● **GIVEN INFORMATION**
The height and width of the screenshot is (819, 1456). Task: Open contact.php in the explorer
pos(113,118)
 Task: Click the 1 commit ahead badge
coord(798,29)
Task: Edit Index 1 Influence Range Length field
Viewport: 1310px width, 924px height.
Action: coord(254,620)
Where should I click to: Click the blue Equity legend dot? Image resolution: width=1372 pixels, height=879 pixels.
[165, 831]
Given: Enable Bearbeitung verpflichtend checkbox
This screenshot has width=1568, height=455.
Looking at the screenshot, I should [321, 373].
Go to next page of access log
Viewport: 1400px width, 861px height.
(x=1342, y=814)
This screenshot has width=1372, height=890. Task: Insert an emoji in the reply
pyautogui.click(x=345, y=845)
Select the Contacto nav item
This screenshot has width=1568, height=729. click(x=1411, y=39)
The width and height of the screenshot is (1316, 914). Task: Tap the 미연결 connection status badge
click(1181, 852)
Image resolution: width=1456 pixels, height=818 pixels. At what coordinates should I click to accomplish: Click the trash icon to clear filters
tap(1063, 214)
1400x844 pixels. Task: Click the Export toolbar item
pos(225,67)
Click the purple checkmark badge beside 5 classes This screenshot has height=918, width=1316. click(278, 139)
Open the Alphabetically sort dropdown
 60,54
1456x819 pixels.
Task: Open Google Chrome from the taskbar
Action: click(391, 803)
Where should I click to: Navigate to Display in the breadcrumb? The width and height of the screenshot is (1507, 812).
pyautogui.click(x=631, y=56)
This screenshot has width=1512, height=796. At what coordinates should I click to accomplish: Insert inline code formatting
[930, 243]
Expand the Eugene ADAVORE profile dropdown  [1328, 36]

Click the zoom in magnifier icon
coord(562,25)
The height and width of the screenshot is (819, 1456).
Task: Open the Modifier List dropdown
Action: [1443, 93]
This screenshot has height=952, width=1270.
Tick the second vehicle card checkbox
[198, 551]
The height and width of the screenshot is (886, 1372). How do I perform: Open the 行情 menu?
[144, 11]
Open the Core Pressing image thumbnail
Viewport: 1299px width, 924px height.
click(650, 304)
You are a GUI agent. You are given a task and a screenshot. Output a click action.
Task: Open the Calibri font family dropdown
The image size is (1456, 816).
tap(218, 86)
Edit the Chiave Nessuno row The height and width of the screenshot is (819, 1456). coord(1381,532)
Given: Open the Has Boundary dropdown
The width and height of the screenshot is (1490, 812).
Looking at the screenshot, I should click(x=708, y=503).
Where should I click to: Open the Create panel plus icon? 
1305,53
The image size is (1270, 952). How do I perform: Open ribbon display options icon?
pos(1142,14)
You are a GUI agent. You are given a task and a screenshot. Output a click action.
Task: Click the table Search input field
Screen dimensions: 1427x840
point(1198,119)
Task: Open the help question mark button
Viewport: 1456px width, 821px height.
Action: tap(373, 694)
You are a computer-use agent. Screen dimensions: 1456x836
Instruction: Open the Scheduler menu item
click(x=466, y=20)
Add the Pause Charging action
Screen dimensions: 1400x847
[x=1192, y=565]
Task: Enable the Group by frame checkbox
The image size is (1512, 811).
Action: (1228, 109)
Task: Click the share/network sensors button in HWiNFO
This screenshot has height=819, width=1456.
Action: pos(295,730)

● **EXERCISE DIRECTIONS**
Please reproduce the whole listing exactly, omitting no line.

● **RESULT**
The height and width of the screenshot is (819, 1456). Task: Open contact.php in the explorer
pos(113,118)
 Task: Click the 1 commit ahead badge
coord(798,29)
Task: Edit Index 1 Influence Range Length field
Viewport: 1310px width, 924px height.
Action: coord(254,620)
Where should I click to: Click the blue Equity legend dot? Image resolution: width=1372 pixels, height=879 pixels.
[165, 831]
Given: Enable Bearbeitung verpflichtend checkbox
This screenshot has width=1568, height=455.
Looking at the screenshot, I should [321, 373].
Go to next page of access log
Viewport: 1400px width, 861px height.
(x=1342, y=814)
This screenshot has width=1372, height=890. Task: Insert an emoji in the reply
pyautogui.click(x=345, y=845)
Select the Contacto nav item
This screenshot has width=1568, height=729. click(x=1411, y=39)
The width and height of the screenshot is (1316, 914). Task: Tap the 미연결 connection status badge
click(1181, 852)
Image resolution: width=1456 pixels, height=818 pixels. At what coordinates should I click to accomplish: Click the trash icon to clear filters
tap(1063, 214)
1400x844 pixels. Task: Click the Export toolbar item
pos(225,67)
Click the purple checkmark badge beside 5 classes This screenshot has height=918, width=1316. click(278, 139)
Open the Alphabetically sort dropdown
 60,54
1456x819 pixels.
Task: Open Google Chrome from the taskbar
Action: click(391, 803)
Where should I click to: Navigate to Display in the breadcrumb? The width and height of the screenshot is (1507, 812).
pyautogui.click(x=631, y=56)
This screenshot has width=1512, height=796. At what coordinates should I click to accomplish: Insert inline code formatting
[930, 243]
Expand the Eugene ADAVORE profile dropdown  [1328, 36]

Click the zoom in magnifier icon
coord(562,25)
The height and width of the screenshot is (819, 1456).
Task: Open the Modifier List dropdown
Action: [1443, 93]
This screenshot has height=952, width=1270.
Tick the second vehicle card checkbox
[198, 551]
The height and width of the screenshot is (886, 1372). How do I perform: Open the 行情 menu?
[144, 11]
Open the Core Pressing image thumbnail
Viewport: 1299px width, 924px height.
click(650, 304)
You are a GUI agent. You are given a task and a screenshot. Output a click action.
Task: Open the Calibri font family dropdown
The image size is (1456, 816).
tap(218, 86)
Edit the Chiave Nessuno row The height and width of the screenshot is (819, 1456). coord(1381,532)
Given: Open the Has Boundary dropdown
The width and height of the screenshot is (1490, 812).
Looking at the screenshot, I should click(x=708, y=503).
Where should I click to: Open the Create panel plus icon? 
1305,53
The image size is (1270, 952). How do I perform: Open ribbon display options icon?
pos(1142,14)
You are a GUI agent. You are given a task and a screenshot. Output a click action.
Task: Click the table Search input field
Screen dimensions: 1427x840
point(1198,119)
Task: Open the help question mark button
Viewport: 1456px width, 821px height.
Action: tap(373, 694)
You are a computer-use agent. Screen dimensions: 1456x836
Instruction: Open the Scheduler menu item
click(x=466, y=20)
Add the Pause Charging action
Screen dimensions: 1400x847
[x=1192, y=565]
Task: Enable the Group by frame checkbox
The image size is (1512, 811).
Action: (1228, 109)
Task: Click the share/network sensors button in HWiNFO
This screenshot has height=819, width=1456.
Action: pos(295,730)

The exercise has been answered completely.